To test the validity of the documents, Kalugin turned to Kim Philby, one of the Soviets’ greatest agents. In 1944, Philby was appointed head of SIS/MI6’s counter-intelligence division, Section IX, a belated attempt to reverse the devastating Soviet infiltration of the British state during the Second World War. The wartime “Grand Alliance”, as with détente, was seen by the West as pursuing common interests and by the Soviets as an opening to destroy the capitalist powers. The Soviet victory in capturing the British counter-intelligence system at the dawn of the Cold War allowed them to protect their own agents in the West, to monitor the progress of VENONA so the Soviets could leave agents in place as long as possible and get them out when the game was up (as had happened with Philby’s comrades Donald Maclean and Guy Burgess in 1951), to uncover Western agents or defectors in the Soviet Empire (Konstantin Volkov is a famous case), to sabotage the early “rollback” efforts in Eastern Europe, and to poison the intelligence picture throughout the entire Five Eyes system, keeping attention away from what the Soviets wanted to conceal, feeding disinformation to misdirect analysis and resources, and exacerbating any fissures in the Anglosphere Alliance to try to break it apart, which was (and remains) Moscow’s primary intelligence goal.
Philby managed, officially, to avoid being implicated after the Maclean-Burgess defection, and even managed—despite many in British intelligence being sure he was guilty—to return to work for SIS later in the 1950s. Philby was finally, definitively identified as a traitor in late 1962 and was probably allowed to flee to Moscow in January 1963 to avoid further embarrassments in a prolonged public trial. This is why Philby was on-hand for Kalugin in 1977. To Kalugin’s delight, Philby confirmed that the ASIO documents were genuine. Philby was able to tell they were from Australia, despite Kalugin having removed all markings.

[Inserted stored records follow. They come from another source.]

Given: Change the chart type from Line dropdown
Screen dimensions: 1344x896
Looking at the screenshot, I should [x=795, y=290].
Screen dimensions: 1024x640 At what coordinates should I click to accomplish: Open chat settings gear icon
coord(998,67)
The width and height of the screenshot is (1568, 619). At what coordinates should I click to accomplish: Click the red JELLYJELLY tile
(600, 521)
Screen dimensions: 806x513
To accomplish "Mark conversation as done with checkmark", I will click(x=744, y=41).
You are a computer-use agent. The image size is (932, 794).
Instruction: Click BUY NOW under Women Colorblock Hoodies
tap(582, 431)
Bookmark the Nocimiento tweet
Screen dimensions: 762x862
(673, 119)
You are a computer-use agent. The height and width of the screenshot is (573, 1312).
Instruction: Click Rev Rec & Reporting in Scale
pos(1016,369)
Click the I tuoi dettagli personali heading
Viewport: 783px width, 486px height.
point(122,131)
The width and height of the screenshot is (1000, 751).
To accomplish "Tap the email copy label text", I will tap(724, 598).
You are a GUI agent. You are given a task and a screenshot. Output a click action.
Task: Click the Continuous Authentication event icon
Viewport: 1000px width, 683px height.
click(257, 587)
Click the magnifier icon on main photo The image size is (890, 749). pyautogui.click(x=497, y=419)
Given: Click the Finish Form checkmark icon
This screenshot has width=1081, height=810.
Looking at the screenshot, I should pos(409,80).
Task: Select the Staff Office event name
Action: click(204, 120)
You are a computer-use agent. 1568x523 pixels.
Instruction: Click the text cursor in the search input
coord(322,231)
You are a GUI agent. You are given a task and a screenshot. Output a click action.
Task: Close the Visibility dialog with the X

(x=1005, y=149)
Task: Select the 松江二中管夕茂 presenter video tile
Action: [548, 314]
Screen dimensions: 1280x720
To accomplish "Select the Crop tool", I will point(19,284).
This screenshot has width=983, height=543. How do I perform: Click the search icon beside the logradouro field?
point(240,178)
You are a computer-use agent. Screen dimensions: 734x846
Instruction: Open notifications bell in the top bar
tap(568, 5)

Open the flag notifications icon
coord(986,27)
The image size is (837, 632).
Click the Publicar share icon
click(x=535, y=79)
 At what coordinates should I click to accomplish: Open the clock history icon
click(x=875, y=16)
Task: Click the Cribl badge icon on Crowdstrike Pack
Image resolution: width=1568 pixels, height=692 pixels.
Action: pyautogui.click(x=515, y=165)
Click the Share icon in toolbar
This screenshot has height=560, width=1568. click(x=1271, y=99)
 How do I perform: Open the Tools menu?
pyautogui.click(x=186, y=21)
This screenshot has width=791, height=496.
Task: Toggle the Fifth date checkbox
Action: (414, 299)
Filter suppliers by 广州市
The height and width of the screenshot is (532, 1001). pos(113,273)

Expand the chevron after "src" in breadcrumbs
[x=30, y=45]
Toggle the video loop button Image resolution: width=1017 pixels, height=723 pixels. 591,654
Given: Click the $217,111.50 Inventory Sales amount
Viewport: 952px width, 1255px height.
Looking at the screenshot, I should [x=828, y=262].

Peacock, who seems to have been the first Soviet mole in ASIO, would become the Australian Philby, turning the Australian intelligence system inside out. Peacock was supervisor-E (espionage) at ASIO’s unit in Sydney, with a security clearance giving him access to the most sensitive top secret and special compartmentalised intelligence (TS/SCI), and responsibility for running the operations against the KGB and its surrogate services in the Captive Nations. Codenamed MIRA (PEACE), for two years Peacock was the main Soviet agent within Five Eyes. Yuri Andropov, the most dedicated, capable, and austere revolutionary in the Soviet elite, the KGB chief from 1967 to 1982 and the General Secretary thereafter until his death in 1984, personally received regular updates on the MIRA case, showing how important it was to the Soviets.
The damage in Australia was extensive. Peacock’s position meant he could (and did) neutralise all actions against the Soviets’ Legal rezidentura or residency, the spy station within the Embassy whose members were officially accredited as diplomats. Peacock sold to the Soviets the details of Australian surveillance targets, ASIO’s methods and practices, and what had been discovered from tapped telephones. A typical case Four Corners documents saw ASIO bug the home of a Soviet military intelligence (GRU) officer under official cover, who suddenly relocated to the Soviet Embassy compound out of reach. By the late 1970s, it had become the norm for ASIO to fail in trying to surveil Soviet Legals.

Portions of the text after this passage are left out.